Не мог ли разве я быть на его месте? С моим умом, познаниями, живостью? Какой дьявол сунул меня на службу вдохновения, ко двору полумужчин — меня, поэта, гражданина мира! Зачем я сам не сузил этот мир до одной империи и одного государя, ведь тогда я знал бы, что служу кому-то, кто защищает меня, чтоб я продолжал служить ему и дальше? Зачем не выбрал я себе один город, а в городе — один дом и одну жену — какой бы она ни была — меж тысячи женщин?…
Тогда… Тогда какой-нибудь сипах из Айнтаба сейчас говорил бы обо мне: «Это Саади, из нашего алая[18]». А какая-нибудь женщина говорила бы: «Это Саади, мой муж; я жду его возвращения с войны, он привезет подарки нашим детям, оденет меня в новые одежды и купит мне лаванды. Я буду ждать Саади не год, не два, а двадцать лет, потому что я его жена, а он — отец моих детей». Тогда в каком-нибудь полку и в каком-нибудь доме после смерти Саади, сипаха и отца, стали бы оплакивать его. А как отнесутся к моей смерти жители Бурганефа? Стража зароет меня за городской стеной, чтобы мое басурманское тело не оскверняло их священной земли. Город тем временем будет жить своими будничными заботами, а попугай спустя три дня смолкнет и забудет наше общее «верую»: «Нет бога, кроме аллаха…» Кто-то другой станет подбрасывать в камин дрова и мыть толстый слой жира, под которым покоится Джем, а Джем даже не заметит, что у него сменился слуга.
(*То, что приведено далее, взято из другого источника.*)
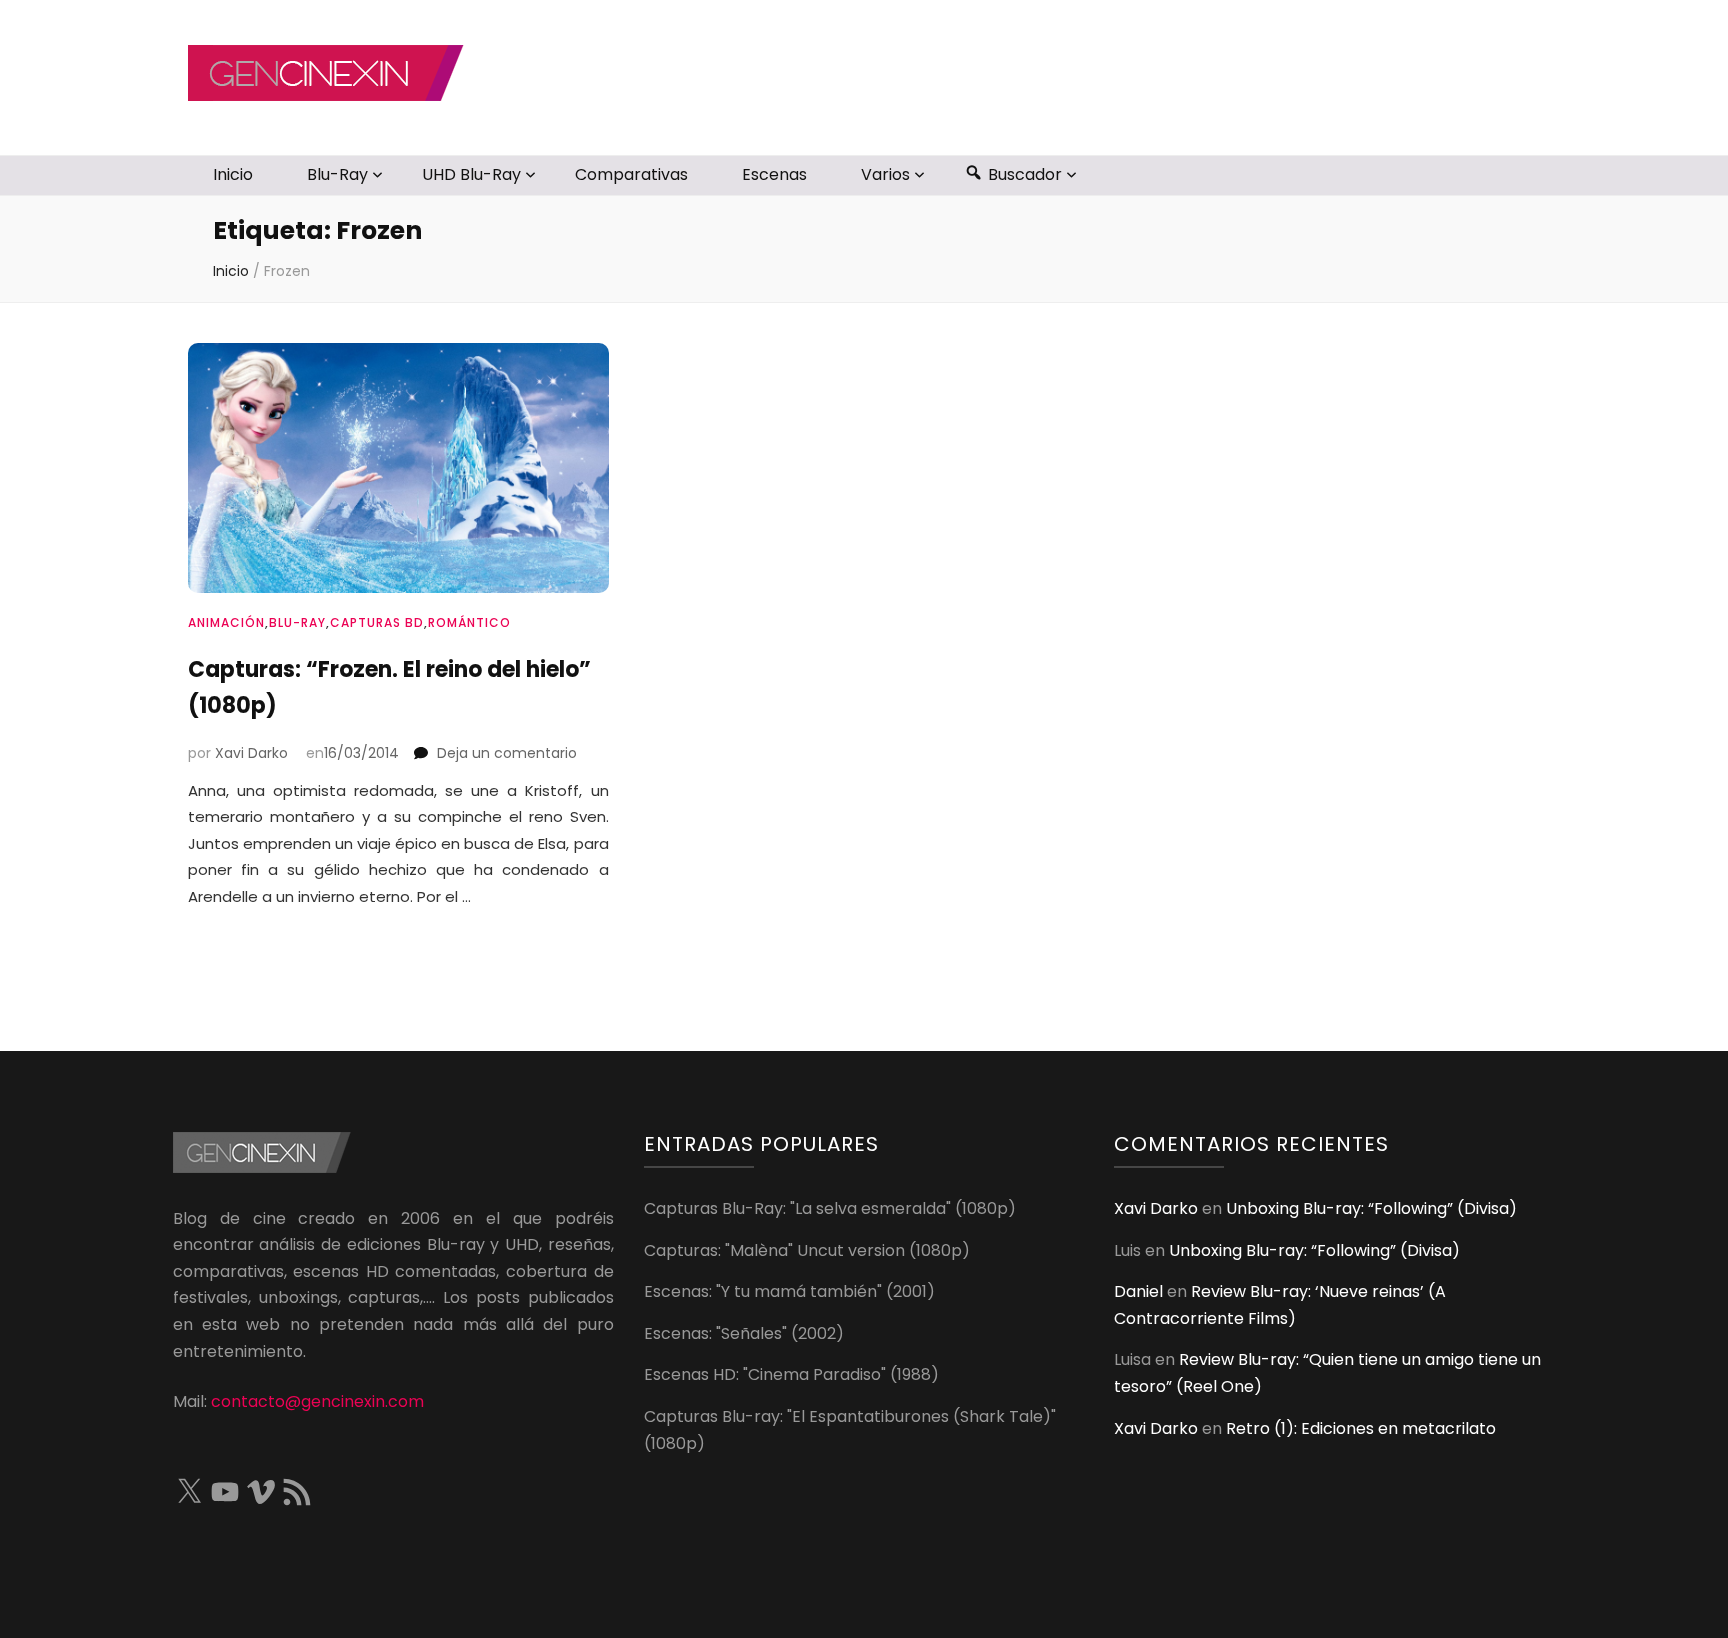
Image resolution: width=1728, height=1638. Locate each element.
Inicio (233, 174)
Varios (885, 174)
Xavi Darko (251, 753)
Моего господина ввели в церковь. Белое и золотое — будь прокляты эти цвета его одеяния! Джем стоял, неподвижно глядя поверх головы посланца. Возможно, мне это почудилось, но он выпрямил плечи, втянул живот, в последнее мгновение попытался придать себе царственную осанку.
Посланец смотрел на него испытующе — могу себе представить, какой кучей вопросов засыпает каждый раз Баязид своего посланца, как он требует, чтобы ему описали каждое изменение, происшедшее в Джеме. Выдержать этот взгляд было для Джема мукой (внешний мир давно не заглядывал в его уединение, и Джем, наверно, думал, что падение его остается тайным, неведомым). Он все же выдержал, но на обратном пути плечи у него опустились — все труднее давалось ему любое усилие.